Aux questions pressantes que je lui adressai, elle répondit toujours que l’enfant lui était inconnu ; et qu’elle ne pouvait me fournir aucun indice sur sa mère. Ces dénégations étant visiblement mensongères, je l’ai faite garder à vue dans la sacristie, avec l’enfant abandonné, et suivant l’ordre de M. Langlois, curé de St Louis, je viens porter ces faits à votre connaissance pour empêcher un crime, et en livrer les auteurs à la justice du pays. »(…)
En conséquence de la déposition qui précède, nous dit commissaire de police, nous étant rendu en toute hâte à l’église St Louis, où plusieurs personnes réunies dans la sacristie nous attendaient, nous avons appris que la première femme qui s’était sauvée au moment où le sacristain fermait les grandes portes de l’église, n’ayant pas vu ressortir sa complice, avait rôdé autour de l’église et que l’on s’était emparé d’elle comme de la première.—En effet, toutes les deux étaient gardées à vue dans la sacristie avec le jeune enfant qu’elles avaient abandonné sur les dalles de l’église ; nous nous sommes hâté de faire porter cette petite créature à l’Hôtel-Dieu, où nous l’avons accompagné nous même, en constatant que l’enfant du sexe masculin était âgé d’environ vingt mois, qu’il était vêtu d’une petite robe en indienne bleue, corset rougeâtre, coiffé d’un bonnet noir, chaussé de bas gris et de sabots, portant au cou deux petites médailles à ruban rouge.
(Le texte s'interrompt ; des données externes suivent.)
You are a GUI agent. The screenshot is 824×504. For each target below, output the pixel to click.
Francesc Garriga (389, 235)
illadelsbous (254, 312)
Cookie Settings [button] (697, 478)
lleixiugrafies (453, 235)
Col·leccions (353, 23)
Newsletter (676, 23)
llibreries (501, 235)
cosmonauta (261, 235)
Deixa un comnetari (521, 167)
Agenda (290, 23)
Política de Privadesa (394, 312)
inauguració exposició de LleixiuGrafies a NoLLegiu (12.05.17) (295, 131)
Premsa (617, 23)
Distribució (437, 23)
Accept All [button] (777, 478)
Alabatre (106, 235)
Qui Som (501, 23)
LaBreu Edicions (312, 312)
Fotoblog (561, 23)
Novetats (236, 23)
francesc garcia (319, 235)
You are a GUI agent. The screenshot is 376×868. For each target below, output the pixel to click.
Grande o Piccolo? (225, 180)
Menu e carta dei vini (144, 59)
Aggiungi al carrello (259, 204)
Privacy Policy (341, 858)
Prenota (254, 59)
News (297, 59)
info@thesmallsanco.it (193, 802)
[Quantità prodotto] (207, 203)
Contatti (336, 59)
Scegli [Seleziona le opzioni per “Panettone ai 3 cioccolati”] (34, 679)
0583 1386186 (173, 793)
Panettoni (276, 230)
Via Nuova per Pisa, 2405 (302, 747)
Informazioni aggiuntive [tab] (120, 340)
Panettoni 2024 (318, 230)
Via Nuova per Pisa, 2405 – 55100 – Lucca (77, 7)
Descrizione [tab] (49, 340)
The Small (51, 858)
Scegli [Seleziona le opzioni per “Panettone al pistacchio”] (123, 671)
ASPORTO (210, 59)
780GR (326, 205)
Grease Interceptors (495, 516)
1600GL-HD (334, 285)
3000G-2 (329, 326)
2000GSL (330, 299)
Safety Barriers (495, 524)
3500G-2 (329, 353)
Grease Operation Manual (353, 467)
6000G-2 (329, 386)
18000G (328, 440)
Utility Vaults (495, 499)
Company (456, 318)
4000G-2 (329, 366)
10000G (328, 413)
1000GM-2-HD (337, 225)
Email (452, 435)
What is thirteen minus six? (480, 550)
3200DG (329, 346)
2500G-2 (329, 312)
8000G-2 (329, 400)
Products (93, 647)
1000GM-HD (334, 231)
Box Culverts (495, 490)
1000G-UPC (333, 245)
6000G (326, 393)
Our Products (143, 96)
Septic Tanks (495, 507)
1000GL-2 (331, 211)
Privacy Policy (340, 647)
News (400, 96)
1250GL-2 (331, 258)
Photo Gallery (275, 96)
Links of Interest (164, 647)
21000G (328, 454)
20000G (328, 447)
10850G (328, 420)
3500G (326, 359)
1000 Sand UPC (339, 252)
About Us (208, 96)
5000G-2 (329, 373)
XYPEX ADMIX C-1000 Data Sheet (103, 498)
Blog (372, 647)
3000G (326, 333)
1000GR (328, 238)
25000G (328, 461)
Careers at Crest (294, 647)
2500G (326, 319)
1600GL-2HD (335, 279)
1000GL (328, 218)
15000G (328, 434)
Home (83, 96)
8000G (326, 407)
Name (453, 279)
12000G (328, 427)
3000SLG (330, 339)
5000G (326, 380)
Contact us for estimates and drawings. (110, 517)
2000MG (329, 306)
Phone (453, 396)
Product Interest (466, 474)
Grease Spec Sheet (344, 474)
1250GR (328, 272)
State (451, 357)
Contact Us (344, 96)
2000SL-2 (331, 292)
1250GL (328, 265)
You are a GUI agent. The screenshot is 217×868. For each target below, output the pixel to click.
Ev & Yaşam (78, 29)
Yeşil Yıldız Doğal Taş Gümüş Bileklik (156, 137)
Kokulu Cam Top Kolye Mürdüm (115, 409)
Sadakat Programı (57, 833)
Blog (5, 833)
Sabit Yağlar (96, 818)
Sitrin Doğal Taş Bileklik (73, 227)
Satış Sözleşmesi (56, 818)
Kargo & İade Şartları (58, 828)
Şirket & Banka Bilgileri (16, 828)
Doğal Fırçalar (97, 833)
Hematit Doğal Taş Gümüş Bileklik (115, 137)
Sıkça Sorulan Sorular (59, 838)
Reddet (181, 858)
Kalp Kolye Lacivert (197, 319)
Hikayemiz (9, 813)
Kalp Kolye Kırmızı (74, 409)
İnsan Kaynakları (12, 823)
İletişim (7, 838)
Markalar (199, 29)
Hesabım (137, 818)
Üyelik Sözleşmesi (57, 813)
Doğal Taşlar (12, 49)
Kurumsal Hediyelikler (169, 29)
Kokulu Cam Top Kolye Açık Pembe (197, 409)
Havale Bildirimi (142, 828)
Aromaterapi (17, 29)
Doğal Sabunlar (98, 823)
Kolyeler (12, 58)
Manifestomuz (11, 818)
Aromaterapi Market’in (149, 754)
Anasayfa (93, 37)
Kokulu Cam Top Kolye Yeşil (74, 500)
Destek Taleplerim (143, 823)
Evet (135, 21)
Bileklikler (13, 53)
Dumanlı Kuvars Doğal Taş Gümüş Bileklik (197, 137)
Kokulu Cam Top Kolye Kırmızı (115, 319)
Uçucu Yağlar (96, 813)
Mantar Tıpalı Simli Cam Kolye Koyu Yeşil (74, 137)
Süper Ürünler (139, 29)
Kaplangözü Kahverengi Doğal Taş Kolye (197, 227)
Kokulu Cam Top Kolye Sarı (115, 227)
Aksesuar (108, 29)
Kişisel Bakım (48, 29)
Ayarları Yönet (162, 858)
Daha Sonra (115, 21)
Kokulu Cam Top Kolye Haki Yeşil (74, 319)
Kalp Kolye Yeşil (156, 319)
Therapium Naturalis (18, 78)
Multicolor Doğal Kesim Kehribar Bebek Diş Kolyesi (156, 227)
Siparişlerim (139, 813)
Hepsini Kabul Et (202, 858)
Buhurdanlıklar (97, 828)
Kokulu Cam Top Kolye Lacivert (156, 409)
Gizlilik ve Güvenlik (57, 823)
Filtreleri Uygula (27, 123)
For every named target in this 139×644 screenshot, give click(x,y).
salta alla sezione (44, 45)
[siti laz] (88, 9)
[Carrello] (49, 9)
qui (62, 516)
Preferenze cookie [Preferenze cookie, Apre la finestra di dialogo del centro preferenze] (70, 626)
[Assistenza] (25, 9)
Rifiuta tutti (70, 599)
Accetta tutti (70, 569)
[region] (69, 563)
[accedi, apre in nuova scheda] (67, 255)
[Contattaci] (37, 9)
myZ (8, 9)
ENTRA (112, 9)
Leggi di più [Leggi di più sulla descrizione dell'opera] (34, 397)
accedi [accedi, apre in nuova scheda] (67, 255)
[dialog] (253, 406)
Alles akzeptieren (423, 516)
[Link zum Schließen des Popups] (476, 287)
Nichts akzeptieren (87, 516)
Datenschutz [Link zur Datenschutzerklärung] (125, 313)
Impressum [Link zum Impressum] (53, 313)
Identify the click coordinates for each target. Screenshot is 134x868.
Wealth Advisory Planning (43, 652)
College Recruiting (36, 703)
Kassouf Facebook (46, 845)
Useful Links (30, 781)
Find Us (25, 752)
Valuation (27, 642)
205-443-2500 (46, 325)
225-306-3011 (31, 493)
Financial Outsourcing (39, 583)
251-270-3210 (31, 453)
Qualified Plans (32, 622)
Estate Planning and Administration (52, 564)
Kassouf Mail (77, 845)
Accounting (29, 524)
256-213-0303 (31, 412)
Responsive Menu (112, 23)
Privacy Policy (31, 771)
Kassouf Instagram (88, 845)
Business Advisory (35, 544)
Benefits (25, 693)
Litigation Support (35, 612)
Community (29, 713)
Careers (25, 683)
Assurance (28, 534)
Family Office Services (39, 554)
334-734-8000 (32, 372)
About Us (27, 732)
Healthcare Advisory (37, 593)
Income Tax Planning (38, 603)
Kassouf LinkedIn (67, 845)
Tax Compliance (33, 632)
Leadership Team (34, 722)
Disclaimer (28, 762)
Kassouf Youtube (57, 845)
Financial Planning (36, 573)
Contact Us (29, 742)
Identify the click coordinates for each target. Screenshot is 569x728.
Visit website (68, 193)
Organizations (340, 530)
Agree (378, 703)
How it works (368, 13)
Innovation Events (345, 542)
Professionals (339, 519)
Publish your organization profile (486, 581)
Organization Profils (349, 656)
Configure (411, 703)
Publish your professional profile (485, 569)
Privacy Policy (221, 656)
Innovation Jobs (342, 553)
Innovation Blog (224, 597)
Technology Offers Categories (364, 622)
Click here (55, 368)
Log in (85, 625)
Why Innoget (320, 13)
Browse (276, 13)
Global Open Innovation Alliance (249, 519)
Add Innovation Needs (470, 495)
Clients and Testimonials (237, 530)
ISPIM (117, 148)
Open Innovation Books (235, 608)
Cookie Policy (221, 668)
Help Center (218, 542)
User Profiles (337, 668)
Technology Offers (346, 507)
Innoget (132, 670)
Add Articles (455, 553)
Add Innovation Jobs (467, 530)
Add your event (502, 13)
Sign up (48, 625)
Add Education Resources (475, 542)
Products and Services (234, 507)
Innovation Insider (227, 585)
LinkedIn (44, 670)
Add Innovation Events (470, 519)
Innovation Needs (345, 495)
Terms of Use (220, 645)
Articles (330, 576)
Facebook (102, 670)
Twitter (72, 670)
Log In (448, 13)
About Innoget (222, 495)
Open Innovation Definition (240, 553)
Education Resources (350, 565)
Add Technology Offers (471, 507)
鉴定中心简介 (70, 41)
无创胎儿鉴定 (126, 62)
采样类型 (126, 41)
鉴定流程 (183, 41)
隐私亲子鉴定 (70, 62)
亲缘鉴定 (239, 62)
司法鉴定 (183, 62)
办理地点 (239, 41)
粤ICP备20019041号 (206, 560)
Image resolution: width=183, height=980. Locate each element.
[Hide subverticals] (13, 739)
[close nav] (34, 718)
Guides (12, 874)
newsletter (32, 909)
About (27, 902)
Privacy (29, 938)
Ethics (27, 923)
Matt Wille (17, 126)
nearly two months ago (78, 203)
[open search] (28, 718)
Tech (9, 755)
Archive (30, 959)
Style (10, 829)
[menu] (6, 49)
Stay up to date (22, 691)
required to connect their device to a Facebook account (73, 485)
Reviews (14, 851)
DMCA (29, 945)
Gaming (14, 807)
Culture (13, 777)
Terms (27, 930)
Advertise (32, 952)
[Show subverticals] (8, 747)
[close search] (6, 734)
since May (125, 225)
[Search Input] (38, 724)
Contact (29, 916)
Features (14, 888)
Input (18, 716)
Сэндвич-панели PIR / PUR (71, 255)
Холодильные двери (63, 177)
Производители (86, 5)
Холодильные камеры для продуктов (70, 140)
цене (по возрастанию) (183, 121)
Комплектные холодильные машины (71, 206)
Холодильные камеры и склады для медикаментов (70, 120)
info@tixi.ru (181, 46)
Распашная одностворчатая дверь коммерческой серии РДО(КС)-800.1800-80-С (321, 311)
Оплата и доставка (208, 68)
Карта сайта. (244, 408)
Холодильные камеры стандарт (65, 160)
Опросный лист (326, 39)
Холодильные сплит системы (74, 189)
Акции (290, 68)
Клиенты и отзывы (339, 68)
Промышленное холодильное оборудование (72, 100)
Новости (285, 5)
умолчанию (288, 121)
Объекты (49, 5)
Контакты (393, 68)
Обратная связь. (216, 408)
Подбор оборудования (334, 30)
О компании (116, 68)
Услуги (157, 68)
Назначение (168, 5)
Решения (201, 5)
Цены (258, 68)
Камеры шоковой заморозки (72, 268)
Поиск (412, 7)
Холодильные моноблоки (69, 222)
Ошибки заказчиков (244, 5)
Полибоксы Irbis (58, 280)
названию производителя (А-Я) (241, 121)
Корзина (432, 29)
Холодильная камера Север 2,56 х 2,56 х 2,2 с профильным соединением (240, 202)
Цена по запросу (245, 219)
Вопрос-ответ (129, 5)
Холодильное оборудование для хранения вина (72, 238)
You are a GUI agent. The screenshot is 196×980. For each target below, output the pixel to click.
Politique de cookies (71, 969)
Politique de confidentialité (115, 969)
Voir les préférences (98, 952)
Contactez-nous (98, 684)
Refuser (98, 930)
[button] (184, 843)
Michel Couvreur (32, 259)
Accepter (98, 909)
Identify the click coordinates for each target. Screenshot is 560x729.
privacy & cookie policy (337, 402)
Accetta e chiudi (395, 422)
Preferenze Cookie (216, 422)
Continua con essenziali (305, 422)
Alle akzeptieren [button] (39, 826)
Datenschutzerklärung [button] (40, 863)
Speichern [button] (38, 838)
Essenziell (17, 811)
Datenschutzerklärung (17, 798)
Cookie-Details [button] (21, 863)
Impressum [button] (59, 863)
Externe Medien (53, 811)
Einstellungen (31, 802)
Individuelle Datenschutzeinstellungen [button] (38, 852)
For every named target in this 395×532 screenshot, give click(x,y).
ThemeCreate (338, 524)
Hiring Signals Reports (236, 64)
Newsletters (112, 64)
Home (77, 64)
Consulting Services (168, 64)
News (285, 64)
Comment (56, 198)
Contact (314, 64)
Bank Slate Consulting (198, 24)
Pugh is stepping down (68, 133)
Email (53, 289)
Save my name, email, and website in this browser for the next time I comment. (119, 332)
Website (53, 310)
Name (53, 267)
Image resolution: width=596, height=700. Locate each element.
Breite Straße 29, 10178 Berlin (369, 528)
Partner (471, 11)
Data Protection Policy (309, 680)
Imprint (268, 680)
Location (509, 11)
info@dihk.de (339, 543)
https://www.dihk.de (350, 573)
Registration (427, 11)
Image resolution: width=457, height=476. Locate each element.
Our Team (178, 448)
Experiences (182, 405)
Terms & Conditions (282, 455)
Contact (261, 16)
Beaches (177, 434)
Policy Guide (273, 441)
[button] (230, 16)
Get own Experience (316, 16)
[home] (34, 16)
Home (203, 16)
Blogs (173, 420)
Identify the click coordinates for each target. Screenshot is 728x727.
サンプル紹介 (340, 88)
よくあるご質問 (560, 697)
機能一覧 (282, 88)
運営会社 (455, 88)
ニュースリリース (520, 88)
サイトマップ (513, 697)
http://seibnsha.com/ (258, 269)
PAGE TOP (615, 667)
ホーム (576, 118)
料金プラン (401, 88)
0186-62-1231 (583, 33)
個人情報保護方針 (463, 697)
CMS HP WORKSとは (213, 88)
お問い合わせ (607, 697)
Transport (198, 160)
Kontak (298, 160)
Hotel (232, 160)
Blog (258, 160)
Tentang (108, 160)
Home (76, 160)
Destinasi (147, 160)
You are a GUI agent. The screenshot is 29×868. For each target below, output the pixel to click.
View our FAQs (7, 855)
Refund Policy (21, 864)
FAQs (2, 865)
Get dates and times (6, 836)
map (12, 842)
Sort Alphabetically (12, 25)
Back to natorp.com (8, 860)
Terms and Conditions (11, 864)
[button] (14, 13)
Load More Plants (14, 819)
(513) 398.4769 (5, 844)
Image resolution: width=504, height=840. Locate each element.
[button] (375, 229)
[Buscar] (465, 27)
Ensuite, nous avons interrogé séparément les prévenues de la manière suivante ; et d’abord la fille-mère :
D. Quels sont vos nom, prénom, âge, profession, lieu de naissance et domicile habituel ?
R. Je me nomme Reine Morel, âgée de trente ans, célibataire, née à Vanosc en Vocance, canton d’Annonay (Ardèche) où je demeure auprès de ma mère, veuve et malade, j’ai été domestique, et c’est de là que vient mon malheur.
D. Vous venez d’être arrêtée dans l’église St Louis où vous aviez abandonné votre enfant naturel sur les dalles ?
R. C’est la grande misère qui m’a portée à cette extrémité, car étant sans place et sans ressources, comme ma mère, j’étais bien forcée, pour ne pas voir mourir mon enfant, de le porter à l’hospice, mais je n’ai jamais osé faire cette démarche.
D. Il valait mieux, pourtant, la faire, que de commettre un délit en abandonnant ainsi votre malheureux enfant. Quelle est la femme qui vous accompagnait et vous aidait dans ce mauvais dessein ?
R. C’est la nommée Jeannette Granger, épouse de Jean Laventure, cultivateur, ma voisine, à Vanosc, qui m’avait gardé mon enfant pendant un mois environ.
Q. Cette femme vous a-t-elle conseillé d’exposer votre enfant, et vous en a-t-elle facilité le moyen ?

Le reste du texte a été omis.